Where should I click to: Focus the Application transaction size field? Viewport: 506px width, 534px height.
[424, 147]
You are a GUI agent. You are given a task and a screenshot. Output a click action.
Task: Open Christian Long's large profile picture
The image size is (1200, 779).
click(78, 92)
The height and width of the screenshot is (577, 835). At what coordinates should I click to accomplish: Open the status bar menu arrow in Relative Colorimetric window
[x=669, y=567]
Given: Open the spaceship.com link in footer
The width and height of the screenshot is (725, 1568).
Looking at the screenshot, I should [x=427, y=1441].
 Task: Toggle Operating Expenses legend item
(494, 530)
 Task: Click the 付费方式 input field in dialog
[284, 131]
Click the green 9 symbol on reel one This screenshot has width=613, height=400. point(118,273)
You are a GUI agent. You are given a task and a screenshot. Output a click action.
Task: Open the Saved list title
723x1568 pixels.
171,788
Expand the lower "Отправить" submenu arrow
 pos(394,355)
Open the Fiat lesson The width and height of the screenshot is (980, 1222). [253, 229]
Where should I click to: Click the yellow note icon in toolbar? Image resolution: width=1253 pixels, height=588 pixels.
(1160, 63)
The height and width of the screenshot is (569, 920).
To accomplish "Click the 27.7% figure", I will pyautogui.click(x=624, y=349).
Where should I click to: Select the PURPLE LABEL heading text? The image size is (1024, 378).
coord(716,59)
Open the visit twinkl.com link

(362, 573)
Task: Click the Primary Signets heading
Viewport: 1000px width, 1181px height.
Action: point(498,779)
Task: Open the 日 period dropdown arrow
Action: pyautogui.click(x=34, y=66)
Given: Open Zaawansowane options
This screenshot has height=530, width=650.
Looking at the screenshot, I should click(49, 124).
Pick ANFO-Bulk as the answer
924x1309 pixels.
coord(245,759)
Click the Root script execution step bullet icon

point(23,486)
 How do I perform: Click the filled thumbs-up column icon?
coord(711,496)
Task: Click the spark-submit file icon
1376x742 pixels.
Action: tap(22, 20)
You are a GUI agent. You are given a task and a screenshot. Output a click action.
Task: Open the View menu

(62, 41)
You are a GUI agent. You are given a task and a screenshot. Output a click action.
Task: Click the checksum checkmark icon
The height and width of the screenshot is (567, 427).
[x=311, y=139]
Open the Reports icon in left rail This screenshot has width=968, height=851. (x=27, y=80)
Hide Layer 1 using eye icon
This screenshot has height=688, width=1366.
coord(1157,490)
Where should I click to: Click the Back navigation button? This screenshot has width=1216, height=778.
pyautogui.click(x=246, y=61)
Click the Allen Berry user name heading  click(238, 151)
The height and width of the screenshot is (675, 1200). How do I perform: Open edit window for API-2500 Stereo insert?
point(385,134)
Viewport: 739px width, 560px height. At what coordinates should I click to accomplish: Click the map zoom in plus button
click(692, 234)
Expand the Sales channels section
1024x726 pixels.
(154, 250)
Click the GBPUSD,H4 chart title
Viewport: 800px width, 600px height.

---------------

— Exercise —
Copy exactly the lines that begin with the one containing "Viewport: 739px width, 560px" and continue to the end of the records, both included, and nothing more.

— Answer for this exercise —
Viewport: 739px width, 560px height. At what coordinates should I click to accomplish: Click the map zoom in plus button
click(692, 234)
Expand the Sales channels section
1024x726 pixels.
(154, 250)
Click the GBPUSD,H4 chart title
Viewport: 800px width, 600px height.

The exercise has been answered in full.